Segment Start: Selected text
The LoFi PANDEMIC Series ep#13 Koh-Dee Music Producer

In this podcast our very own hosts Joel Imber and Mel Antal are joined by the incredibly talented young music producer Cody Webberley aka ‘Koh-Dee’. We learn about the journey and career path for a young music producer based in Hobart, and the hopes and dreams that await!

What’s your first memory of Youth ARC?

I remember Joel inviting me and my cousin Jay Ward into the Bunker Music Studio and showing us some of the production gear that Youth ARC had. There were a couple of microphones, a drumkit and a native instruments machine which was cool! We started having a play around which was super fun because I had nothing like that at home!

When did you first get into music and how did it all start?

I’ve been producing music since I was in about eight or ninth grade. About 7 or 8 years ago. I was just naturally curious about musicians like Daft Punk who produced electronic sounds and I wanted to learn how they went about it. So I researched different types of programs and DAW’s, (Digital Audio Workstations) to help make it all happen. That’s where I found Ableton, which became a Christmas present that my parents got for me! Haha. I loved it so much but I didn’t know how to use it and I didn’t have anyone around me who knew about producing electronic music. So I read the manual that came with it which was a really thick book! Haha. It was the only thing I had and I hated reading at the time, haha. I tried to do my best with the information I had on hand but after a while it just wasn’t enough. So my parents decided to help me look for someone to help tutor me by putting an ad in the Mercury newspaper. A guy called Allan McConnell responded who was studying at the Con at the time, and I’m so glad he did!

What was your first project in beat-making like?
Segment End: Selected text
Segment Start: Records provided
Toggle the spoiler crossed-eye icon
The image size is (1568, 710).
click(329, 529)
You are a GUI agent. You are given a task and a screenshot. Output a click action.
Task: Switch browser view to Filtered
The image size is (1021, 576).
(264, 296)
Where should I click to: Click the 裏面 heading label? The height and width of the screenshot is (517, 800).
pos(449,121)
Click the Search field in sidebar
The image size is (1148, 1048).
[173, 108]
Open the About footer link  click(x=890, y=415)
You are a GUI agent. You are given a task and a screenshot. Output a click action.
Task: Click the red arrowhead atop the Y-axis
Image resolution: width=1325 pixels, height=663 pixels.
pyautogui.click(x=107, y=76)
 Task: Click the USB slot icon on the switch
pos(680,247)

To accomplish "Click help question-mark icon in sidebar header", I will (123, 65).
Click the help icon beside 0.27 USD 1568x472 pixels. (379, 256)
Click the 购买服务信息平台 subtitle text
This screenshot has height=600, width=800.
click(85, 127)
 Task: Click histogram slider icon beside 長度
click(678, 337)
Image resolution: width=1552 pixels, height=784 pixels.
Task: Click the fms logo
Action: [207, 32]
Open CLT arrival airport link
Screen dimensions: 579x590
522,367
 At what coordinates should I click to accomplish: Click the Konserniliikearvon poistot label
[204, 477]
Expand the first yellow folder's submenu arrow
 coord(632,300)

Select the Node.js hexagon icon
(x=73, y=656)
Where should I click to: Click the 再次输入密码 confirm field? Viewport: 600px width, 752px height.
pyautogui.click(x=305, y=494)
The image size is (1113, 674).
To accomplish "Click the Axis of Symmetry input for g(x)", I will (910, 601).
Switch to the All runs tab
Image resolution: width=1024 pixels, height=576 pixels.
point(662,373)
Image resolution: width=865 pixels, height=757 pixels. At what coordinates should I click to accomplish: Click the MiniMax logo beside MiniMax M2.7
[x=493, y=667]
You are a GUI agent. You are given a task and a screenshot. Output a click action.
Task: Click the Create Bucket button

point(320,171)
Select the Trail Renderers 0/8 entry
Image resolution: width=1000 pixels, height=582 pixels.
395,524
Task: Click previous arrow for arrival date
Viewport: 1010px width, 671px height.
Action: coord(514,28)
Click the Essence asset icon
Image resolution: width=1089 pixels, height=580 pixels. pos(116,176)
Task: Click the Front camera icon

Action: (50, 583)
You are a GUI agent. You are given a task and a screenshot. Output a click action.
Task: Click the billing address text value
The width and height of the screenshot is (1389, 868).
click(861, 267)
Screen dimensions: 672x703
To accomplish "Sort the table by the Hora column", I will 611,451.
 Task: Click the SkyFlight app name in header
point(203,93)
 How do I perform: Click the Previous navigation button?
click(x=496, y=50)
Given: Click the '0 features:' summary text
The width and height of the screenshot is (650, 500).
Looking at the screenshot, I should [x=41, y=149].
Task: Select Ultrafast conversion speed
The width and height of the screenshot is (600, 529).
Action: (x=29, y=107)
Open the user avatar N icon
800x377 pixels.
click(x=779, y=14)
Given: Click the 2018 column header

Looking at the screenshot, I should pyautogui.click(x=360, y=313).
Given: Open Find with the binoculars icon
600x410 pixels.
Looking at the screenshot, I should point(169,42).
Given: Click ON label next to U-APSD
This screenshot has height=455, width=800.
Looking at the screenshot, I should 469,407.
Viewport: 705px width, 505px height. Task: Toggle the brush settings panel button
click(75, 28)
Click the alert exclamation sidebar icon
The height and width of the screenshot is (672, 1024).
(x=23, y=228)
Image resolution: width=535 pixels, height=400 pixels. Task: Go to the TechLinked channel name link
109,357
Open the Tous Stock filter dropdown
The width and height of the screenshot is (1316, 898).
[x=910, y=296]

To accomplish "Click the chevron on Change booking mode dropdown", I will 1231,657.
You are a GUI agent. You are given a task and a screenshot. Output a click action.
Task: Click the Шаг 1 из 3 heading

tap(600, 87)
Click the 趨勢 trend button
Segment End: Records provided
- [What is required]:
Write out the Koh-Dee interview word for word, covering everything from "In this podcast" down to "dreams that await!". Nothing in the listing is needed here.

- [Reply to the exercise]:
In this podcast our very own hosts Joel Imber and Mel Antal are joined by the incredibly talented young music producer Cody Webberley aka ‘Koh-Dee’. We learn about the journey and career path for a young music producer based in Hobart, and the hopes and dreams that await!